The findings of our study are similar to those of the aforementioned RCT, comparing lidocaine and amiodarone use in patients with OHCA [14]. There is a possible reason for the lack of significant differences between the lidocaine and amiodarone groups in this study. The characteristics of patients in our study were not appropriate for detecting differences between lidocaine and amiodarone use. More specifically, after matching, almost 50% of patients’ initial cardiac rhythms were identified as asystole or PEA, and almost 85% of patients’ causes of cardiac arrest were presumed to be of cardiac origin. Since the cause of arrhythmia was not cardiogenic, we suggest that the evaluated antiarrhythmic drugs might not be sufficiently effective for this population. If a more accurate extraction method for patients with OHCA due to cardiogenic causes is devised in the future, and if future studies are conducted using such an extraction method, different results may be obtained.

Our study is novel in that, although patients’ respective characteristics and outcomes were found to be similar to those reported within a previous RCT, our study verified the external validity of these prior findings through confirmation in a real-world setting [14]. According to our findings, as well as those of the prior RCT, there is no evidence that either amiodarone or lidocaine is superior in the treatment of patients with OHCA due to shockable rhythms; thus, either or both drugs could be administered in treating this condition.

However, we acknowledge several limitations of our study. First, the characteristics of the eligible patients might be inappropriate for evaluating the effects of antiarrhythmic drugs. In the JAAM-OHCA registry, the cause of cardiac arrest (cardiogenic or noncardiogenic) is often recorded soon after arrival at the hospital and before a definitive diagnosis is made.
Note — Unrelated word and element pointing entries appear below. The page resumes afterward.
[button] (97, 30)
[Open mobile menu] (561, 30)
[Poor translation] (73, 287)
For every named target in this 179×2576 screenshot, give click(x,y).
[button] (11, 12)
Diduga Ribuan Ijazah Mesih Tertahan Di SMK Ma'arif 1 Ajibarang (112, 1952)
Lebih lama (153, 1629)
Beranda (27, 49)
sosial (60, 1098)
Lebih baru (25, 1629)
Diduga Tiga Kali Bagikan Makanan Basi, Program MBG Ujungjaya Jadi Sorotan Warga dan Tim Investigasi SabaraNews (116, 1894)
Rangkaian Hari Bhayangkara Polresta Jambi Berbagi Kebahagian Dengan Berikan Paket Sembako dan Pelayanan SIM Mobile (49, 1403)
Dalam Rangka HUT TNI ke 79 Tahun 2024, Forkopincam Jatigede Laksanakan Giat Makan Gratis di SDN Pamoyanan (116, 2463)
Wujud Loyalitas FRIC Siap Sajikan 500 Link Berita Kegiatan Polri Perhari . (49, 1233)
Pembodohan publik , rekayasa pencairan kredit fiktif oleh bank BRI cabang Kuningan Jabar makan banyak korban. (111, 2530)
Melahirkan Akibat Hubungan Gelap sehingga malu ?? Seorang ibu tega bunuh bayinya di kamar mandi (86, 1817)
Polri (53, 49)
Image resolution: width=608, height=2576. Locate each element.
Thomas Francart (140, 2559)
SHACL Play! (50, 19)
In addition, there were no data on changes in cardiac rhythm during transport and after arrival at the hospital. In our study, approximately 30% of initial cardiac rhythms were PEA or asystole. Unfortunately, detailed rhythm changes information for these patients were not available. Therefore, our study could not accurately identify a group of patients for whom antiarrhythmic drugs are effective, and we might not have detected differences. However, in actual clinical practice, antiarrhythmic drugs are used even when the cardiac arrest cause is unknown or when cardiac rhythm changes from non-shockable rhythm to VF or pulseless VT, and the analysis of our study was performed under actual clinical practice.

Second, the 95% CIs obtained in our study were wide and imprecise, and the logistic regression results might be unreliable. In our study, only 5.3% of patients were administered lidocaine, and few patients could be included in multivariate-adjusted analyses. Therefore, the 95% CI was even wider within this subgroup, and the validity of the analysis results decreased further as a result.
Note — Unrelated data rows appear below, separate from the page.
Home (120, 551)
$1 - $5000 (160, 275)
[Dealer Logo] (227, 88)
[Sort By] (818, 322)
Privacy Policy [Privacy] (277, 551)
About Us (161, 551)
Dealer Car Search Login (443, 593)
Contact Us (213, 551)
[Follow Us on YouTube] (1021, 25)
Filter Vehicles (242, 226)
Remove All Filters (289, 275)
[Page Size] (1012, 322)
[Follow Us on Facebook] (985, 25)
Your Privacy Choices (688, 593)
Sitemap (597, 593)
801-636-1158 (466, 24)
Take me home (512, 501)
Finally, since there were no data on the dosage, frequency, and timing of the administration of either amiodarone or lidocaine in this registry, higher doses of antiarrhythmic drugs are generally expected to have greater antiarrhythmic effects and might therefore be expected to affect clinical outcomes. Furthermore, the time from onset of arrhythmia or ROSC to drug administration might also be a confounding factor.

Conclusions

Our study showed no significant differences between lidocaine and amiodarone use in patients with OHCA due to shockable rhythms for 30-day survival or 30-day neurological outcomes within a real-world setting. Although this result needs to be evaluated more comprehensively within future highly powered investigations, there is no evidence that either amiodarone or lidocaine is superior in the treatment of patients with OHCA due to shockable rhythms, and thus, either or both drugs could be administered for the treatment.